Scientists are able to grow culturable organisms in the lab because they understand the specific requirements that those species need to grow. However, culturable organisms account for less than 1% of species estimated to be on the planet (5). Organisms that we have detected by gene sequencing but are not able to grow in the lab are considered unculturable (6). At this time, we do not know enough about the metabolism and growth conditions of these organisms to replicate their environment in the lab.
Fastidious organisms lie somewhere in between the former two. These organisms are culturable, but they require very specific growth conditions, such as specific growth media components and/or specific growth conditions. Two examples of such genera are Neisseria sp. and Haemophilus sp., both of which require partially broken-down red blood cells (also known as chocolate agar), as well as specific growth factors and an environment rich in carbon dioxide (7). Without all of the required specific components, these organisms will not grow at all. Often, even with all of their requirements, these organisms grow poorly.

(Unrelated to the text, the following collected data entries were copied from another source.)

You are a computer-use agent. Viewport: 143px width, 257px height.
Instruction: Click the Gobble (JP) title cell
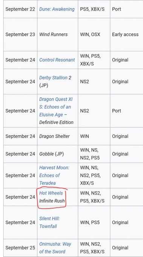58,154
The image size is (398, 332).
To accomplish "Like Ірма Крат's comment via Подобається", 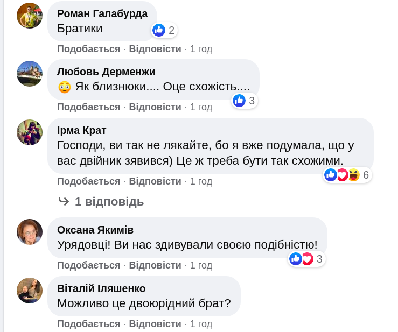I will pos(88,181).
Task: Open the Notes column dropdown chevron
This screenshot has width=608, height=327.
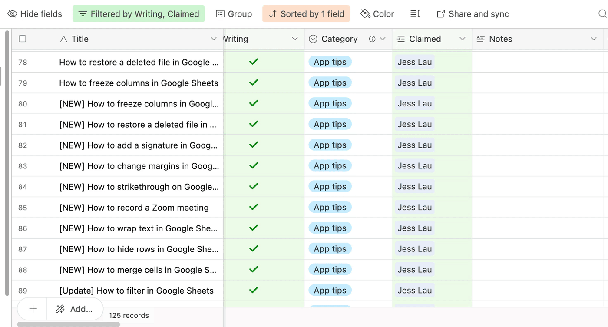Action: coord(594,39)
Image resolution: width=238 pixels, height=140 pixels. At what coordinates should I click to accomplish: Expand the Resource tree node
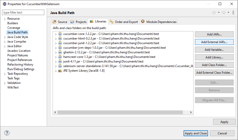pyautogui.click(x=5, y=19)
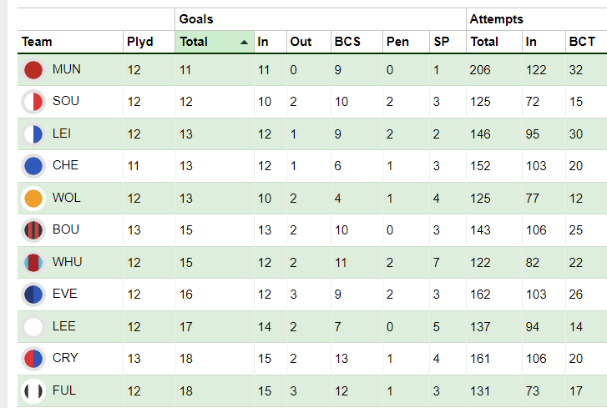Click the MUN red team badge icon
This screenshot has width=607, height=408.
coord(33,70)
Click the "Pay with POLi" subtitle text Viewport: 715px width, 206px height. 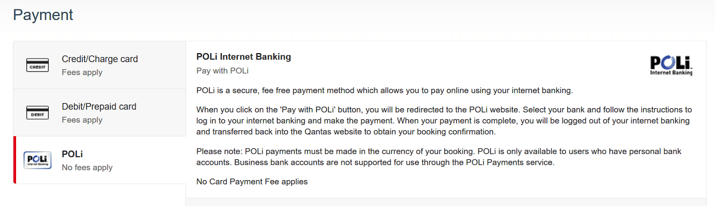coord(223,71)
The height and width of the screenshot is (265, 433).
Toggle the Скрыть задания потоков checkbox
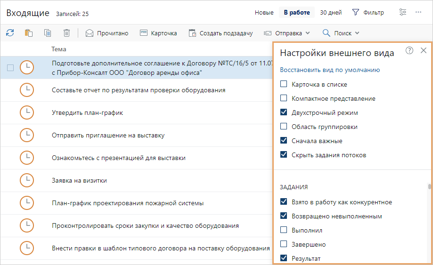click(284, 155)
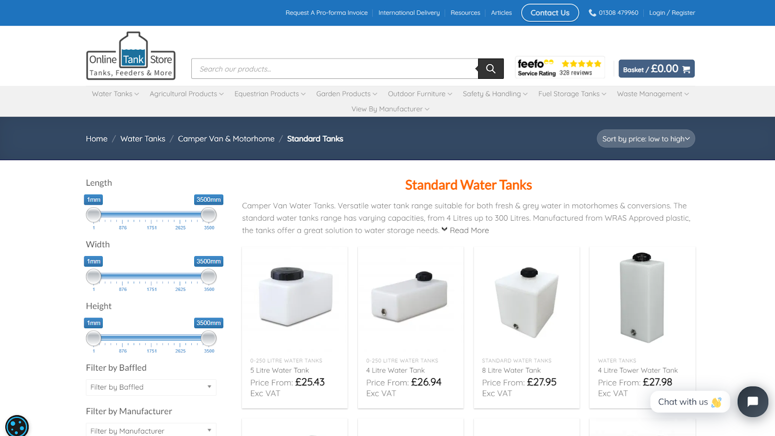Image resolution: width=775 pixels, height=436 pixels.
Task: Click Length slider minimum handle
Action: 93,214
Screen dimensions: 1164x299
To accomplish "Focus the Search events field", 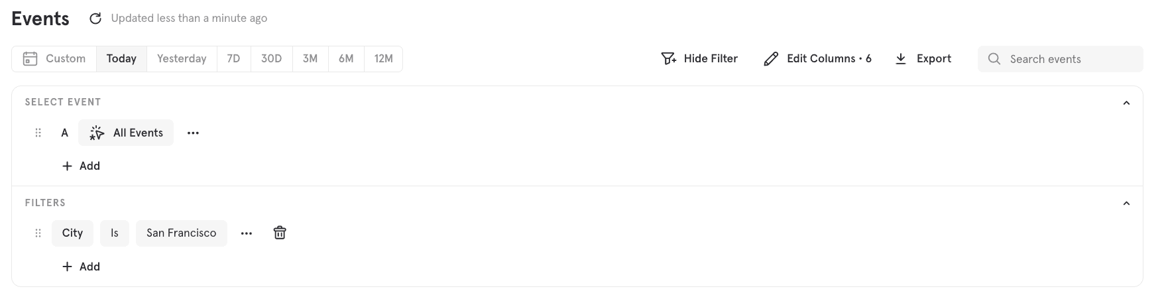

Unlike eukaryotic cells, which are only able to grow in an aerobic, or oxygen containing, environment, prokaryotic cells are able to grow anaerobically using several fermentation pathways to generate ample energy (8). Other prokaryotes prefer a microaerophilic, or reduced oxygen environment, or even a capnophilic, or high carbon dioxide environment (9). These organisms are more challenging to enrich for, since the atmosphere must be altered. Scientists that frequently work with organisms sensitive to an oxygenated environment would normally work in an anaerobic chamber and incubator, where a heavy, inert gas such as argon is pumped in to displace the oxygen (10). Others make use of conventionally available sealed gas packet systems that use water to generate hydrogen and carbon dioxide, along with a catalyst like palladium to remove all atmospheric oxygen. These commercially available kits can create any of the above-mentioned atmospheric conditions (10).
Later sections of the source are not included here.